→ やること
1) 美術館のススメのコラムで、筆者が一人でふらっと美術館に立ち寄るのはどんな時か。
2) 美術館のススメのコラムで「ここしばらく、再生医療分野での」から始まる段落を、要点を残して短く書き直してください。

→ 本文
□ □ □ □ □ □ □

理系人材のための美術館のススメ【第1回】

なんの得もないけど美術館に行きませんか。
「なんの得もないけど美術館に行きませんか」
美術館が好きです。
コロナ禍で多少は減ったものの、最近はだいたい年間で3~40程度の展覧会に足を運びます。友人と一緒のこともあれば、仕事帰りなどは一人でふらっと立ち寄ります。仕事で多忙になった時も、却って館内を歩きたくなってしまい隙間時間を縫いつつ来館、頭をリセットして帰ってくる――そんな生活が、振り返ってみるとずいぶん長く続いています。
ここしばらく、再生医療分野での施設管理や文書管理について連載をしてきましたが、ここらでちょっと息抜きがてら「理系業界向けに美術館のご利用をプッシュしてみよう」というのが本コラムです。どちらかというと、美術館など滅多に足を運ばない方向けかもしれません。
ということは、昨今流行りの「ビジネスに役立つ」教養系なのかというと、おそらくそうではありません。なぜなら私自身が美術系のうんちくがいまいち苦手だからで、ゆえに
「いいじゃん別に現代美術見るのに世界史もルネサンスも印象派も知らなくて問題ないし、マネだのモネだのモローだのコローだのの紛らわしい名前の区別がつかなくたって、どうせ絵を見れば全部違うんだからさー」
…くらいの緩さの話しかしないということです。意識は限りなく低いです。
つまり、読んでも全然美術に詳しくはなりませんし、素養が磨かれることもありません。

□ □ □ □ □ □ □

→ 抽出リスト
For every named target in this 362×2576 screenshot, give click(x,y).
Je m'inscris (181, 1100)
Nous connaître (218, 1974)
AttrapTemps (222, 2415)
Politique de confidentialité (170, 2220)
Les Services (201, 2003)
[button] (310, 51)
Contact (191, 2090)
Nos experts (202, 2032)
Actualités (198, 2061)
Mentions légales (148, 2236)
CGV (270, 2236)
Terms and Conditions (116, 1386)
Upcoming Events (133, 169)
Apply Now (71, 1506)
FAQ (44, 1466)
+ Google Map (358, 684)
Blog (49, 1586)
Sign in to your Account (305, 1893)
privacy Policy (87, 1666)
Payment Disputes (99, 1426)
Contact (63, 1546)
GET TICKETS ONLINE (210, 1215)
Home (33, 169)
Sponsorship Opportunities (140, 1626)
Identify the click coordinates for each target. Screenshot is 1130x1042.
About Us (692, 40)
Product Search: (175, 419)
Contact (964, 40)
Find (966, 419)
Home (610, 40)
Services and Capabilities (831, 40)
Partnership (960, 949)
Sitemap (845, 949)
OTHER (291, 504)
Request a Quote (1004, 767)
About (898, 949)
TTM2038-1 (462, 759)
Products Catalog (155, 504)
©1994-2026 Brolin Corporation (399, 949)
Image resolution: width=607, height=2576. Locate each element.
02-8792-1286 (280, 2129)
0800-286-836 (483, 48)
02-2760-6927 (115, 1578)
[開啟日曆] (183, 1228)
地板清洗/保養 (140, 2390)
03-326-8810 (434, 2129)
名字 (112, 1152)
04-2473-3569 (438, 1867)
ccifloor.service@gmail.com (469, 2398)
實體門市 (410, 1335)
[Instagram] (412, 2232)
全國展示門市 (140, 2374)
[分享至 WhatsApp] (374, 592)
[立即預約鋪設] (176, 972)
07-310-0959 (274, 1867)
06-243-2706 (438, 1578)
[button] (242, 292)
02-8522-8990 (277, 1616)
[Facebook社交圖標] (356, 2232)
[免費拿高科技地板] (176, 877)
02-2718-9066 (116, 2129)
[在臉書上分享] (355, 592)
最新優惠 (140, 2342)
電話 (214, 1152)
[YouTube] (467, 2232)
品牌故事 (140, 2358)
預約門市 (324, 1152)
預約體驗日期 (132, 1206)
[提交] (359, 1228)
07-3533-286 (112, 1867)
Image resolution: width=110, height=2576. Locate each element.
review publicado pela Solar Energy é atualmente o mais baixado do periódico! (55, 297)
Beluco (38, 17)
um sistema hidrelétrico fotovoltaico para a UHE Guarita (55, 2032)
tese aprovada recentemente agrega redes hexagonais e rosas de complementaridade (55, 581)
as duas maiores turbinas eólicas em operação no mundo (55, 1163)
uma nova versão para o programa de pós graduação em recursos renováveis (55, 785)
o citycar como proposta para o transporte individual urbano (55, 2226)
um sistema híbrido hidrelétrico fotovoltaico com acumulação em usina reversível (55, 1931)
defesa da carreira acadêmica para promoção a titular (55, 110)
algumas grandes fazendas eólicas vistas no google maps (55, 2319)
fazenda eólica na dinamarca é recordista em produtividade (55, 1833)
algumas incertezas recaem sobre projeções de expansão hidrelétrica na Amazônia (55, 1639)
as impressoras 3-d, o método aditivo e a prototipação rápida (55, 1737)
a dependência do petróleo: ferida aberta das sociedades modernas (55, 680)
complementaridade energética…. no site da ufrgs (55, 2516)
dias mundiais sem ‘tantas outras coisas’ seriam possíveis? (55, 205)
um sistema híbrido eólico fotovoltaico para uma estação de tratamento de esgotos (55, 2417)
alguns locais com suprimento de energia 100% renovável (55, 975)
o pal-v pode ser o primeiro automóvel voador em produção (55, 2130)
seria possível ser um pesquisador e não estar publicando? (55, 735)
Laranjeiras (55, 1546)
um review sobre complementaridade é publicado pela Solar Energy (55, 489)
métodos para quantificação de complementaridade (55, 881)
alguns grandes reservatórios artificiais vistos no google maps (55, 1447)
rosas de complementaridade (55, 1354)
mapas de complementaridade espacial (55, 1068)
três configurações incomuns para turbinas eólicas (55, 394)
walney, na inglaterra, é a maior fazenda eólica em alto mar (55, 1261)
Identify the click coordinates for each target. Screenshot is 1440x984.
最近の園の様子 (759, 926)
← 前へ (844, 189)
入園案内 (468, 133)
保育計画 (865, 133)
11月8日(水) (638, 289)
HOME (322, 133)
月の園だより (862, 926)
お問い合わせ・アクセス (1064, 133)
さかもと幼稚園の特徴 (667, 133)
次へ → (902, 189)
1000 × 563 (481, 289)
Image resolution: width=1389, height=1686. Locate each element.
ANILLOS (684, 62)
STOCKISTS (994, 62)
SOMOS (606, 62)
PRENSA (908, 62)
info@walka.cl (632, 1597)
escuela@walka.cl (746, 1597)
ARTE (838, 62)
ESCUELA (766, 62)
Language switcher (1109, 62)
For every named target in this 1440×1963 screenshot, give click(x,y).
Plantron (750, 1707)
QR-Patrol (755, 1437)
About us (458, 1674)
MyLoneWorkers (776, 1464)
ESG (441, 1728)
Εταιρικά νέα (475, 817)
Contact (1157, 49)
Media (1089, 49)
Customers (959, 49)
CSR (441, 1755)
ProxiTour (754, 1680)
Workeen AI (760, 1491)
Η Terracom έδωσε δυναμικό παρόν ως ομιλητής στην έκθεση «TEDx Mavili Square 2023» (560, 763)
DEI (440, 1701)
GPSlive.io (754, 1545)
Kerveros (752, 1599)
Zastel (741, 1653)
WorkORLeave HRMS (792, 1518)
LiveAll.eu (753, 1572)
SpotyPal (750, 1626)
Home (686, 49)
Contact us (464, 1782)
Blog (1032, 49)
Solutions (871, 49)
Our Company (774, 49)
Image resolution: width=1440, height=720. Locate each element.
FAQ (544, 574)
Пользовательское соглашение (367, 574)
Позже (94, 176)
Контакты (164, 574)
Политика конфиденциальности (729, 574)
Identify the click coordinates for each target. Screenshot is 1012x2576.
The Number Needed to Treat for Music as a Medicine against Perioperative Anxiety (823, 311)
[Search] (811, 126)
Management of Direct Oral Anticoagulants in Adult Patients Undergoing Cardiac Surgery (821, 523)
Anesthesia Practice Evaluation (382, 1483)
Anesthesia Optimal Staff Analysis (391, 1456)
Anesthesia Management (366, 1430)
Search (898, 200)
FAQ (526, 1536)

□ □ □ □ □ □ □

→ 回答
1) 仕事帰りなどです。

2) 筆者は再生医療分野の施設管理や文書管理について連載してきた。本コラムはその息抜きとして、理系業界の人に美術館の利用を勧めるものだ。美術館にあまり行かない人向けかもしれない。